In 1847, Schläfli left his teaching position for lower-paid work as a privatdozent at the University of Bern. He was promoted to extraordinary professor in 1853, and to ordinary professor in 1868. After illness hampered his teaching, he retired in 1891, and died on 20 March 1895.

==Research==
Schläfli did pioneering research in the geometry of spaces of more than three dimensions, recorded in a treatise Theorie der vielfachen Kontinuität that he wrote between 1850 and 1852. It was rejected by both the Austrian Academy of Sciences and the Berlin Academy of Science, and published in full only in 1901, after Schläfli's death. Only then was its importance recognized, for instance by Pieter Hendrik Schoute, who wrote that "This treatise surpasses in scientific value a good portion of everything that has been published up to the present day in the field of multidimensional geometry." In this work, Schläfli identified and classified the regular polytopes of all higher dimensional Euclidean spaces, and classified them using a notation that is still widely used, the Schläfli symbol. He described and provided constructions for the six regular convex 4-polytopes, the dimensional analogues of the five Platonic solids. Among these he discovered the unique 24-cell, 600-cell and 120-cell, the 4-dimensional analogues of the cuboctahedron, icosahedron and dodecahedron respectively, as well as the analogues of the tetrahedron, octahedron and cube which occur in all dimensions.
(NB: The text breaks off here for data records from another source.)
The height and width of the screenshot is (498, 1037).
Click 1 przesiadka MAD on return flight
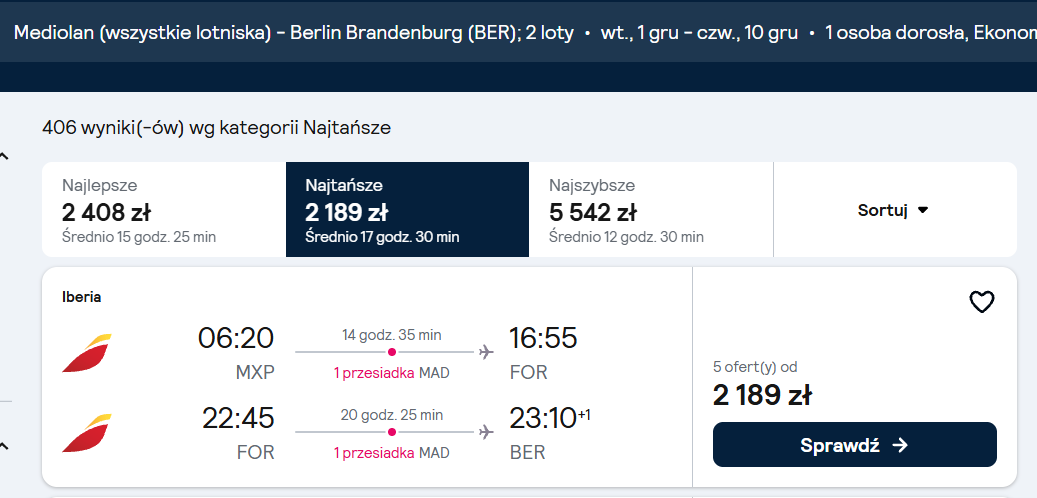click(x=392, y=453)
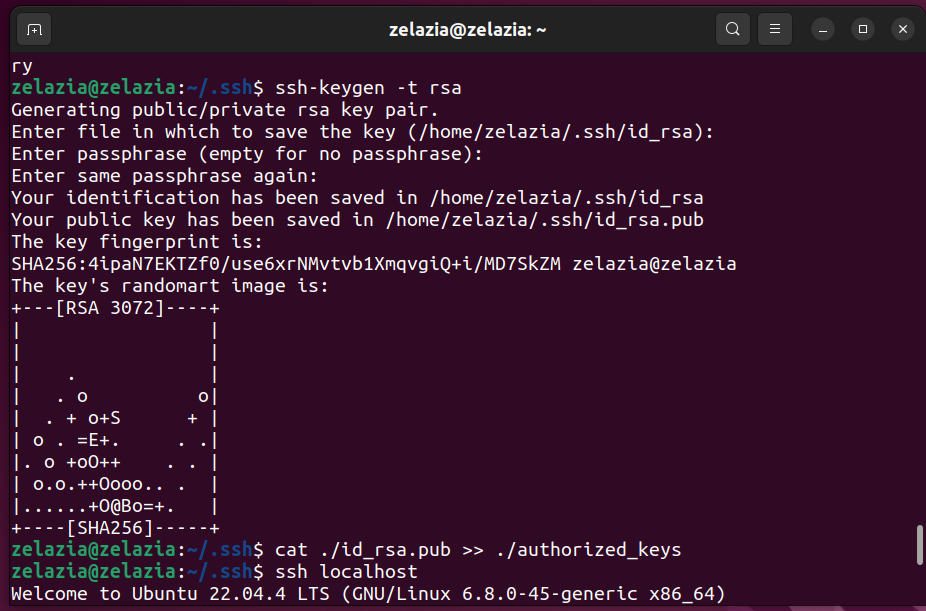This screenshot has width=926, height=611.
Task: Click the vertical scrollbar thumb
Action: [x=920, y=544]
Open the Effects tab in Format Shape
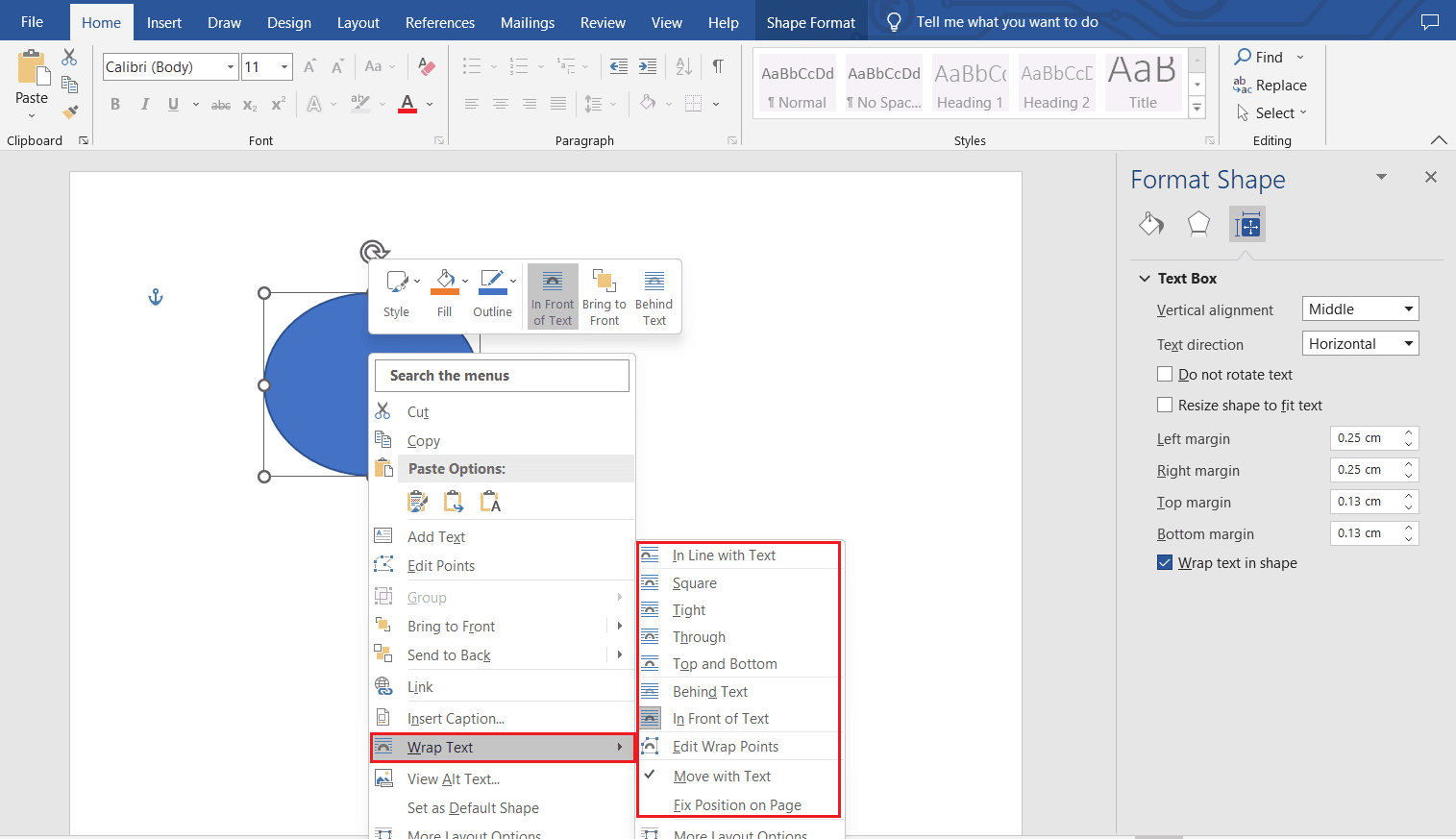Image resolution: width=1456 pixels, height=839 pixels. click(1198, 223)
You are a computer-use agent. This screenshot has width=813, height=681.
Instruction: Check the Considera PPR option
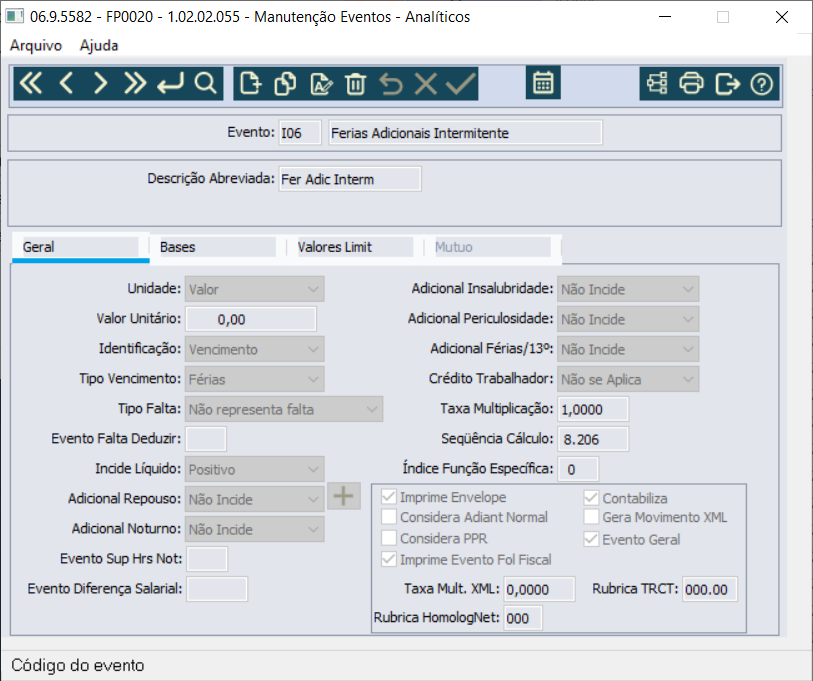[389, 538]
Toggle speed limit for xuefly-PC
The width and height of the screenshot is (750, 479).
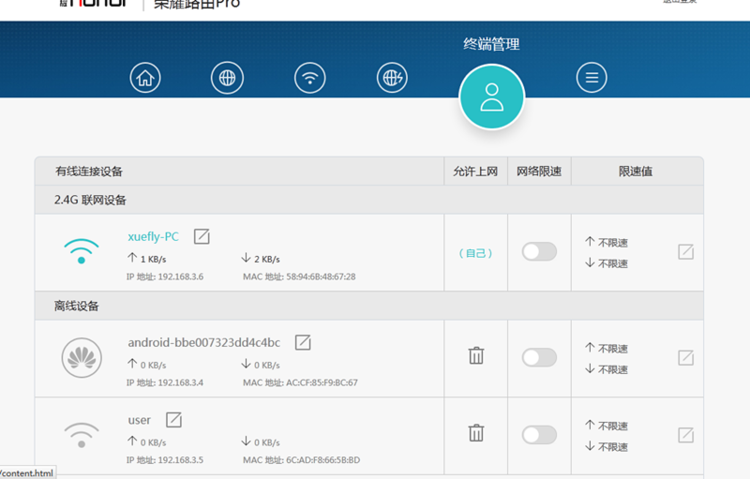(539, 252)
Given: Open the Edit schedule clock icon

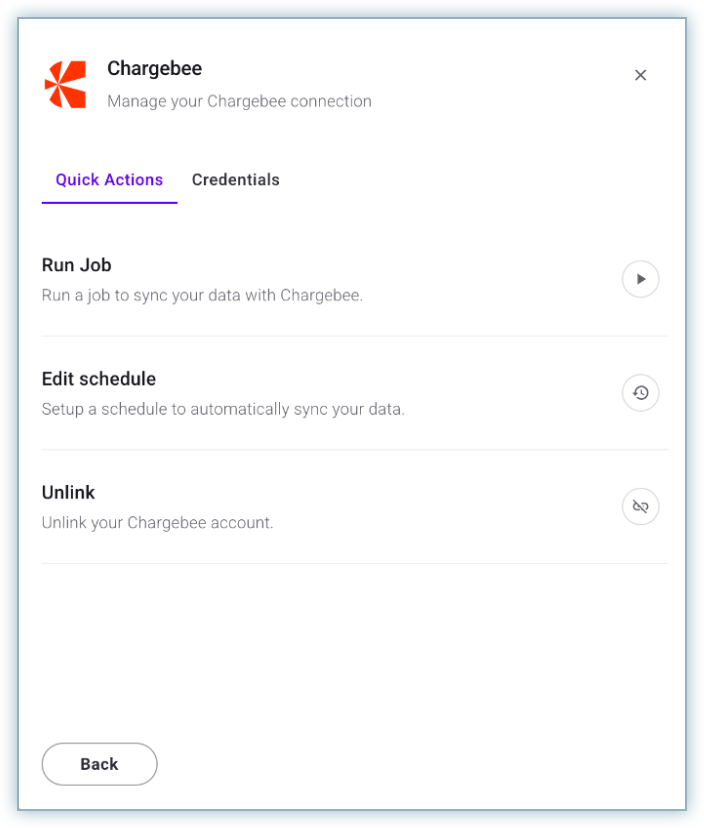Looking at the screenshot, I should pyautogui.click(x=641, y=393).
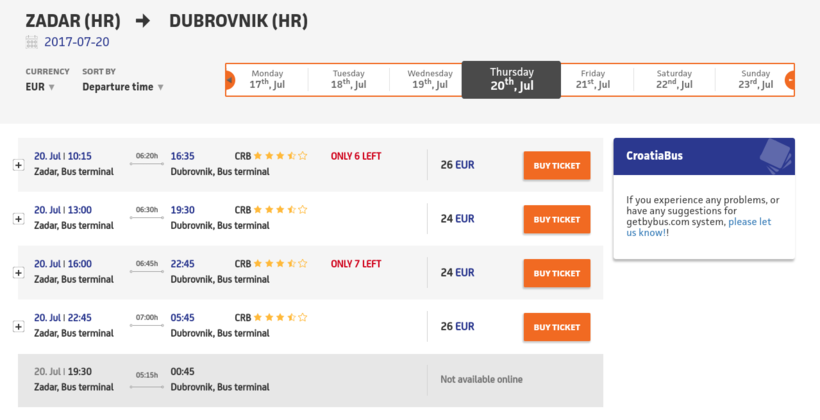Switch to Friday 21st Jul tab

point(593,79)
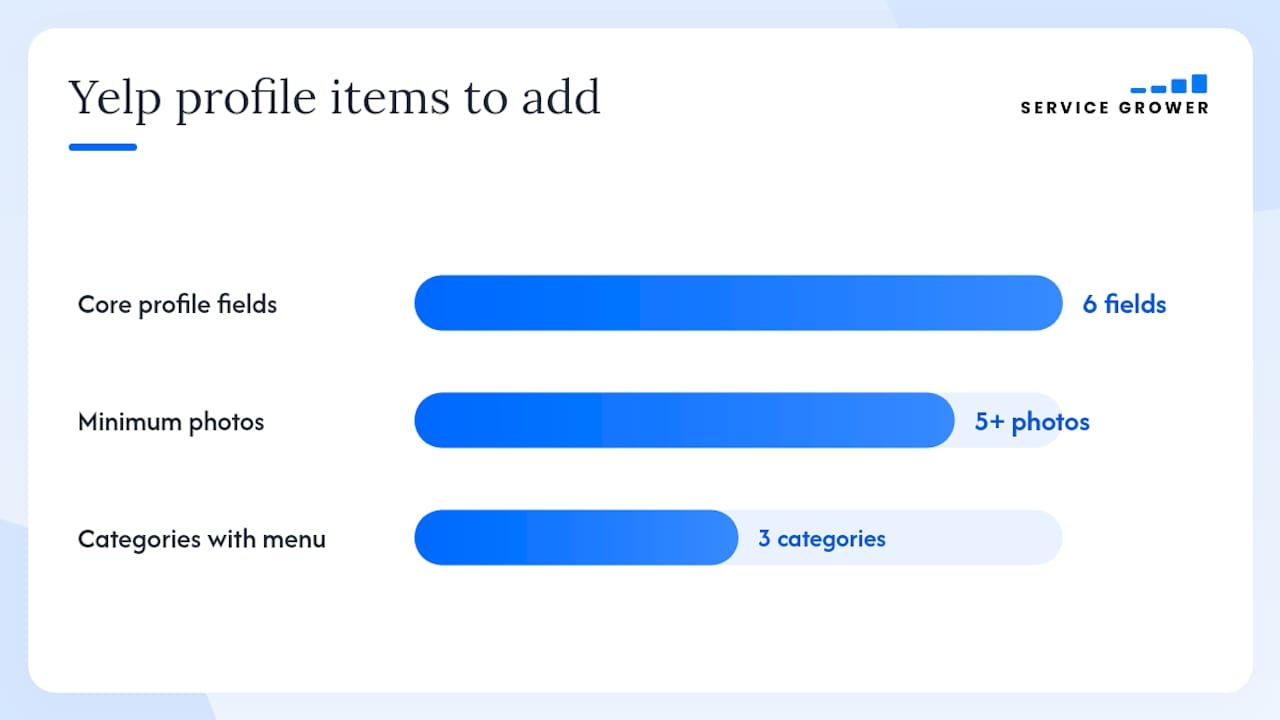The image size is (1280, 720).
Task: Click the '5+ photos' value label
Action: pos(1032,422)
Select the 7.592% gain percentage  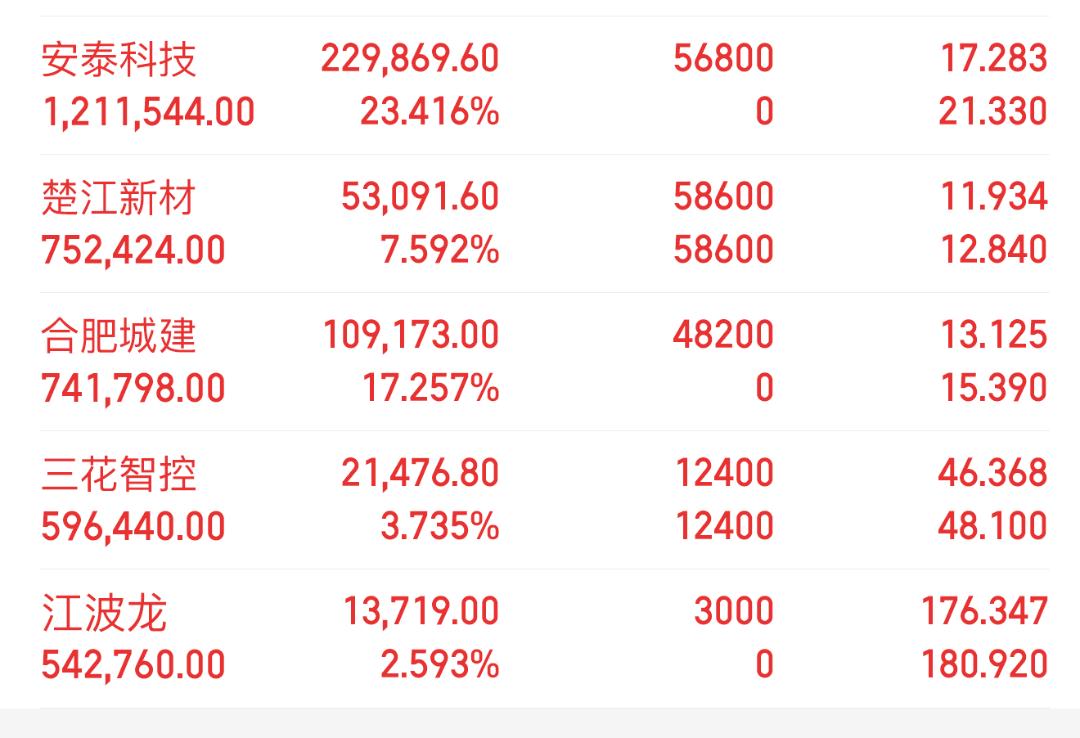tap(439, 249)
At around the same time, he clarified the formulation of three-dimensional spherical geometry by observing that it could be interpreted as the geometry of a hypersphere in four-dimensional space. The Schläfli functions, giving the volume of a spherical or Euclidean simplex in terms of its dihedral angles, and the Schläfli orthoscheme, a special simplex with a path of right-angled dihedrals, come from Schläfli's work on higher dimensions.

Among the many topics of Schläfli's other later works were the discovery of the Schläfli double six from Cayley's 27 lines on a cubic surface, a series of papers on special functions, work on the modular group prefiguring later discoveries of Dirichlet, and work on Weber modular functions and class field theory prefiguring later discoveries of Heinrich Martin Weber.

==Recognition==
Despite the lack of recognition of Schläfli within his own lifetime for his groundbreaking work on higher dimensions, he was noted for some of his other works. The University of Bern gave him an honorary doctorate in 1863. His work on the Schläfli double six won him the 1870 Steiner Prize of the Berlin Academy, and he was elected to the Istituto Lombardo Accademia di Scienze e Lettere in 1868, the Göttingen Academy of Sciences and Humanities in 1871, and the Accademia dei Lincei in 1883.